I Les Rois númenóréens
(I) NÚMENOR
Fëanor était le plus grand des Eldar en savoir et en artifice, mais aussi le plus fier et le plus entêté. Il fabriqua les Trois Joyaux, les Silmarilli, et les emplit de la lumière des deux Arbres, Telperion et Laurelin2, lesquels éclairaient le pays des Valar. Les Joyaux furent convoités par Morgoth l’Ennemi, qui les déroba et, après avoir détruit les Arbres, les emporta en Terre du Milieu pour les conserver dans sa grande forteresse du Thangorodrim3. Contre la volonté des Valar, Fëanor quitta le Royaume Bienheureux et s’exila en Terre du Milieu, entraînant une grande partie de son peuple à sa suite ; car dans son orgueil, il se proposait de reprendre les Joyaux à Morgoth par la force. S’ensuivit alors la guerre désespérée des Eldar et des Edain contre le Thangorodrim, dans laquelle ils finirent par être complètement défaits. Les Edain (Atani) sont les trois peuples des Hommes qui, arrivés les premiers dans l’Ouest de la Terre du Milieu et aux rivages de la Grande Mer, se firent les alliés des Eldar contre l’Ennemi.

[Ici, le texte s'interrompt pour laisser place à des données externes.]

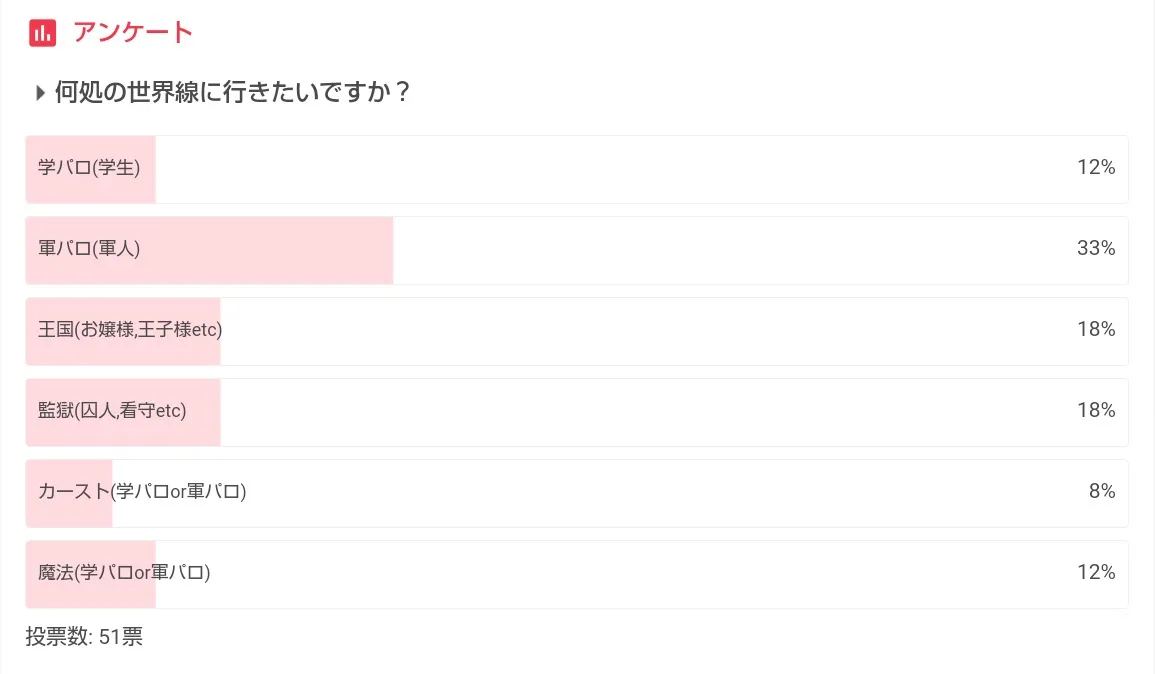
Task: Click the 8% label on カースト row
Action: coord(1101,492)
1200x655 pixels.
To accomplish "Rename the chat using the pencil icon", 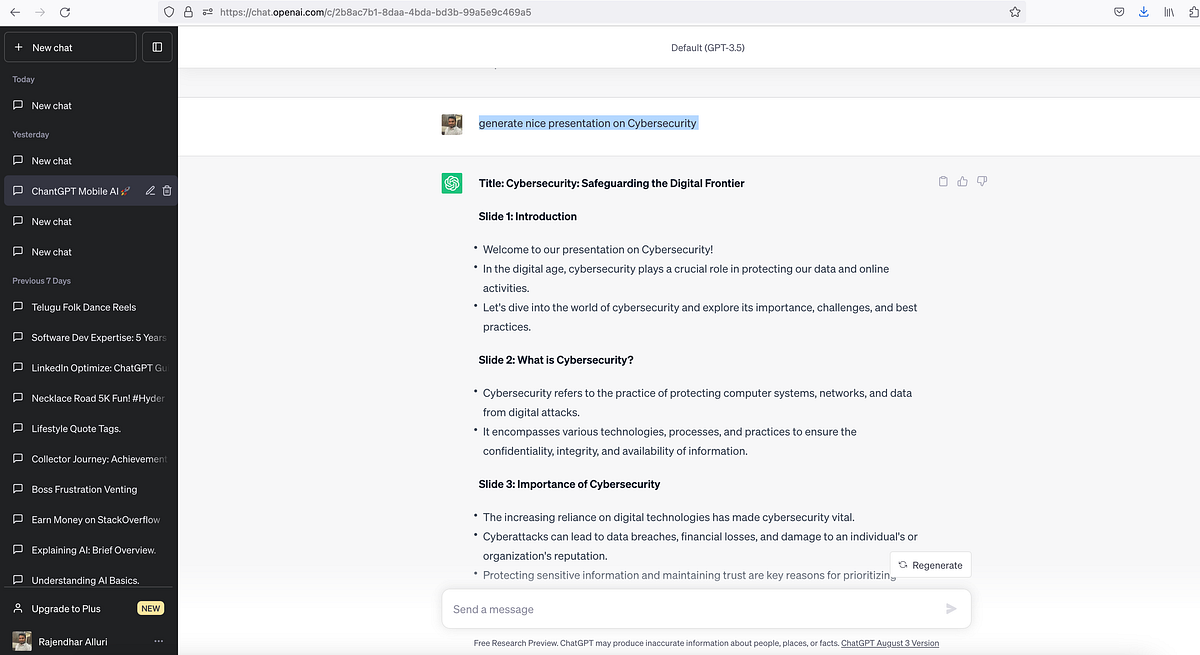I will [149, 190].
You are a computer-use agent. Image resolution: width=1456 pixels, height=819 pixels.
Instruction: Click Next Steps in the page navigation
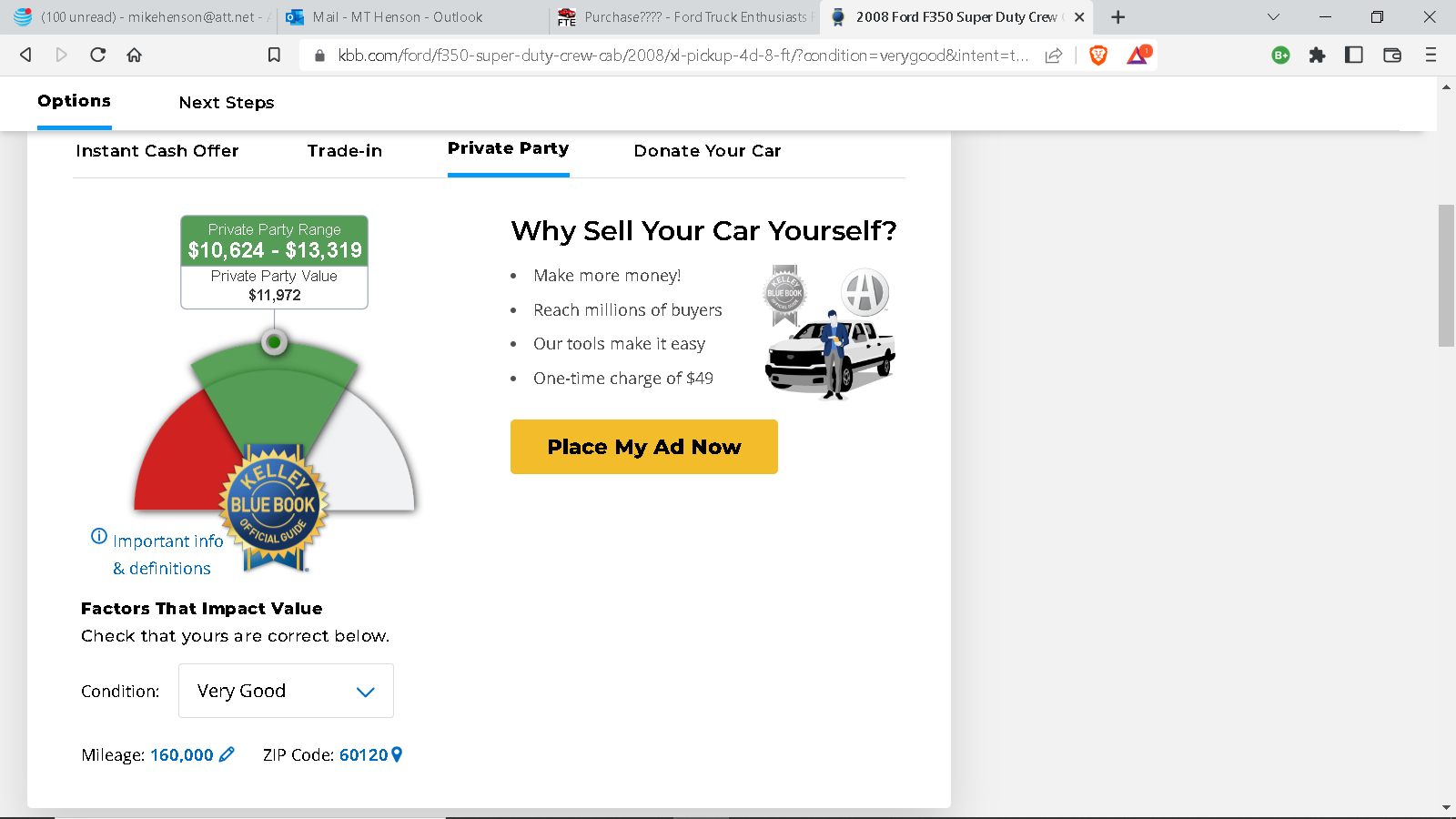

Il y eut trois unions entre Eldar et Edain : Lúthien et Beren, Idril et Tuor, enfin Arwen et Aragorn. Par cette dernière union, les rameaux longtemps séparés des Semi-Elfes furent réunis, et leur lignée rétablie.
Lúthien Tinúviel était la fille du roi Thingol Cape-grise du Doriath au Premier Âge, mais sa mère était Melian du peuple des Valar. Beren était le fils de Barahir de la Première Maison des Edain. Ensemble, ils arrachèrent un silmaril de la Couronne de Fer de Morgoth4. Lúthien devint mortelle et fut perdue pour la gent elfique. Elle eut Dior comme fils, et lui eut une fille, Elwing, qui conserva le silmaril.
Idril Celebrindal était la fille de Turgon, roi de la cité cachée de Gondolin5. Tuor était le fils de Huor de la Maison de Hador, la Troisième Maison des Edain et la plus renommée dans les guerres contre Morgoth. Eärendil le Marin était leur fils.
Eärendil épousa Elwing et, avec le pouvoir du silmaril, il traversa les Ombres6 et vint dans l’Ouest Absolu, et, parlant en qualité d’ambassadeur tant pour les Elfes que pour les Hommes, il obtint l’aide qui permit de renverser Morgoth. Eärendil n’eut pas la permission de retourner dans les terres mortelles, et son navire portant le silmaril fut lancé au firmament pour y naviguer, comme une étoile et un signe d’espoir pour les habitants de la Terre du Milieu qui vivaient sous le joug du Grand Ennemi ou de ses serviteurs7. Seuls les silmarilli préservaient l’ancienne lumière des Deux Arbres de Valinor, avant que Morgoth n’eût empoisonné ceux-ci ; mais les deux autres joyaux furent perdus à la fin du Troisième Âge. Le récit complet de ces événements, et bien d’autres choses encore au sujet des Elfes et des Hommes, sont racontés dans Le Silmarillion.